Novo Nordisk said that the Committee for Medicinal Products for Human Use (CHMP) of the European Medicines Agency (EMA) has given a positive opinion on updating the Wegovy (semaglutide 2.4 mg) label in the European Union.
Wegovy has been authorised by the European Union for obesity treatment since 2022.
The label update includes data that showed that the drug can help reduce heart failure-related symptoms. It also improves physical limitations and exercise function.
This benefit applies to people with obesity-related HFpEF, whether they have type 2 diabetes or not.
The positive opinion for Wegovy is based on results from the STEP HFpEF and STEP HFpEF-DM trials.
In both trials, semaglutide led to greater reductions in heart failure-related symptoms.
It also improved physical limitations, as shown by the Kansas City Cardiomyopathy Questionnaire Clinical Summary Score (KCCQ-CSS).
Additionally, participants on semaglutide experienced more significant weight loss compared to those on placebo.
The label update highlights that Wegovy also improved exercise function.
Participants showed a greater increase in six-minute walking distance (6MWD) from baseline to week 52, compared to those receiving a placebo. These benefits were consistent across various demographics.
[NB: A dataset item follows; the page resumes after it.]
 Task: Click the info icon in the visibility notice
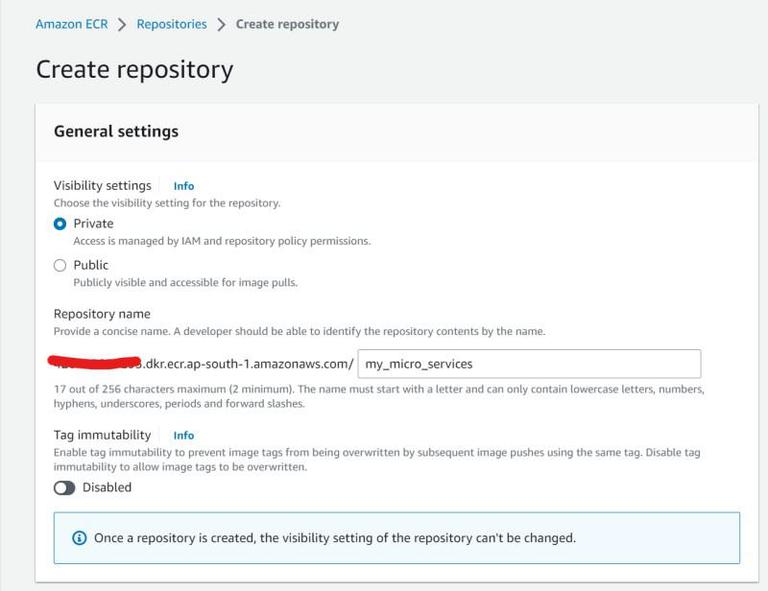click(80, 538)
Novo Nordisk development head and executive vice president Martin Lange said: “The recommendation to update the EMA label for Wegovy is an important step forward for people with obesity-related HFpEF who currently have limited treatment options.
“Wegovy improves patients’ health-related quality of life, enabling them to live a life with greater functionality to conduct daily activities. These data further add to the body of evidence for the semaglutide molecule.”
The recommendation to include data from the STEP HFpEF trials builds on the recent Wegovy EMA label update. It was based on CHMP’s positive opinion in July.
This update already incorporated findings from the SELECT landmark trial, which demonstrated risk reduction for heart attack, stroke, and cardiovascular death.
With the CHMP’s positive opinion, Novo Nordisk anticipates the implementation of the EU label update soon, pending a linguistic review by the EMA.
Additionally, the Danish healthcare company plans to resubmit data from the STEP HFpEF trials to the US Food & Drug Administration (FDA) for inclusion in the Wegovy label in 2025.